Is the Worcester Art Museum’s Rembrandt not a Rembrandt?
That’s what the main character of the uproarious, caustic new film, “American Hustle,” convincingly maintains (without identifying the museum that he’s debunking), at the very beginning of the movie’s trailer:
Notwithstanding these cinematic antics, “there are no questions about the authenticity of the painting, which was acquired by the Worcester Art Museum in 1958,” Monica Elefterion, the museum’s spokesperson, told me in response to a query I sent her after seeing the trailer. [UPDATE: Now I’m not so sure.]
I sharpened my poison pen, preparing to scold the museum for allowing its treasured Dutch old master painting to be so conspicuously and wrongfully denigrated. My thoughts strayed to the time when the Metropolitan Museum had refused to allow filming on its premises of “The Thomas Crown Affair,” which depicted a heist (that could never have happened in the manner depicted) from a major New York museum, clearly modeled on the Met.
Then I saw “American Hustle” and I dismounted from my high horse.
I still don’t know if the audience is meant to leave this mindgames movie believing that the Rembrandt is a fake. But I do know (spoiler alert?) that almost nothing said by anyone in this intricately clever movie, least of all by the resourceful conman played by Christian Bale, can be taken at face value.
It still seems to me, as it did when I had seen only the trailer, that the museum needs to provide wall text assuring visitors of the painting’s authenticity, to correct any mistaken impressions left by its high-profile public exposure. But in Worcester’s new, unorthodox installation, dubbed [remastered], there are no wall labels at all for the 16th- to 18th-century old masters in the permanent collection galleries.
Elefterion indicated to me that there were no plans to confirm the Rembrandt’s authenticity via text in the gallery: “We are not worried that anyone will perceive the painting as anything but authentic,” she said.
As reported in Judith Dobrzynski‘s recent Wall Street Journal review, “people are complaining about the lack of labels” in the new permanent-collection installation. Nevertheless, she wrote, director Matthias Waschek is “not sure he’ll bring them back.”
For now, you’ll need to go to the museum’s website to learn more about “St. Bartholomew.” The homepage features an image from the in-gallery filming, which occurred last April. Clicking that image takes you to a page devoted to “Saint Bartholomew.” It includes commentary from James Welu, the museum’s former director, who calls the Rembrandt “a favorite among museum visitors.”
Anthony Amore, director of security at the famously compromised Isabella Stewart Gardner Museum, writes about “Saint Bartholomew’s” real-life contact with criminals: It was among four works stolen in 1972 from the Worcester Art Museum.
Not all visitors to the museum will take the time to supplement their on-site visits with virtual visits, to learn more about this and the other unexplicated paintings in the new installation. The Rembrandt that now has no wall label used to have this label:
The style and technique of the execution serve to date this painting at about 1633. At that time Rembrandt was employing the warm color harmonies and rich textural variations seen here. The agitated expression of the saint is also characteristic of this period when Rembrandt was particularly interested in capturing intense emotions in his subjects.

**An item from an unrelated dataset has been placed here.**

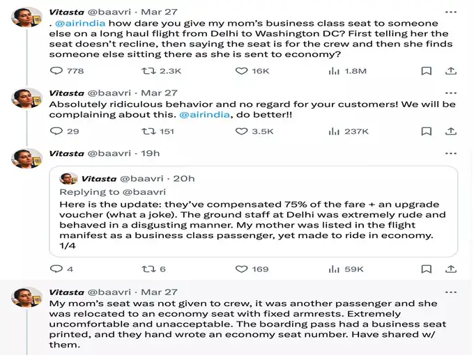This screenshot has width=474, height=355.
Task: Like the quoted-update tweet with 169 likes
Action: (x=242, y=268)
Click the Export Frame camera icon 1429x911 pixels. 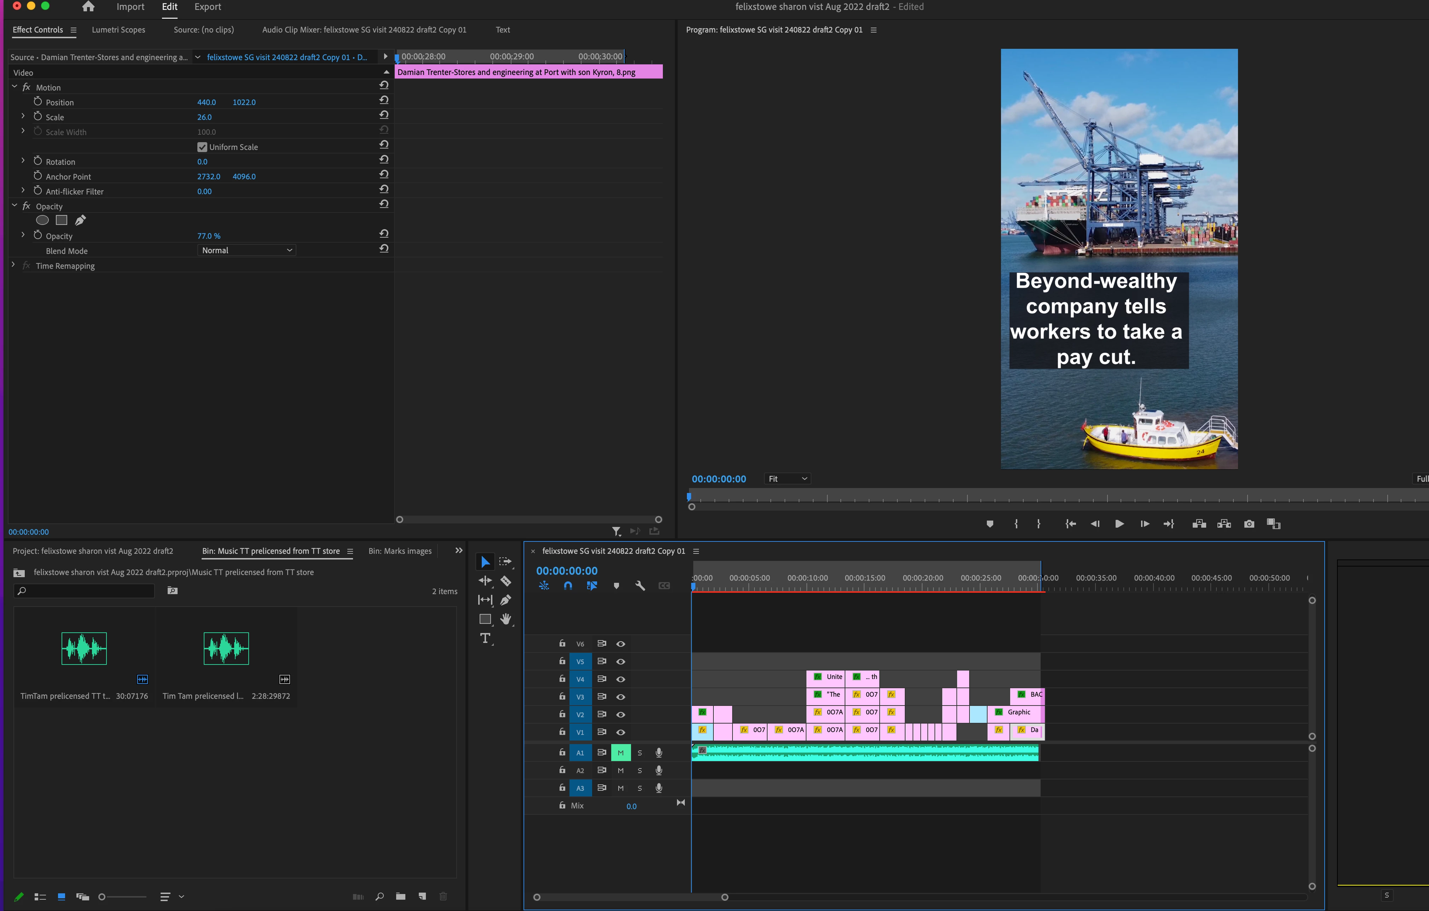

Saint Bartholomew is shown holding the instrument of his martyrdom, a knife, and looking forward to his grisly fate with a troubled, fearful expression. In two later representations of the same saint, painted by Rembrandt in 1657 and 1661, these violent emotions have disappeared, and Bartholomew is shown calmer, more secure in his faith, and with the profound psychological penetration characteristic of Rembrandt’s later works.
Rembrandt was born at Leiden but lived and worked in Amsterdam after 1631 or 1632. Unlike most of his Dutch contemporaries, he was not a specialist but worked in virtually every category of painting and in the etching medium as well. In each of these fields he created works that rank with the most impressive in Western art.
I think this (or something like it) would be edifying, even if the museum didn’t need to counter disinformation disseminated by a bracingly cynical, satirical film that ends (second spoiler alert) with Bale’s larcenous character going legit (maybe) as (what else?) an art dealer.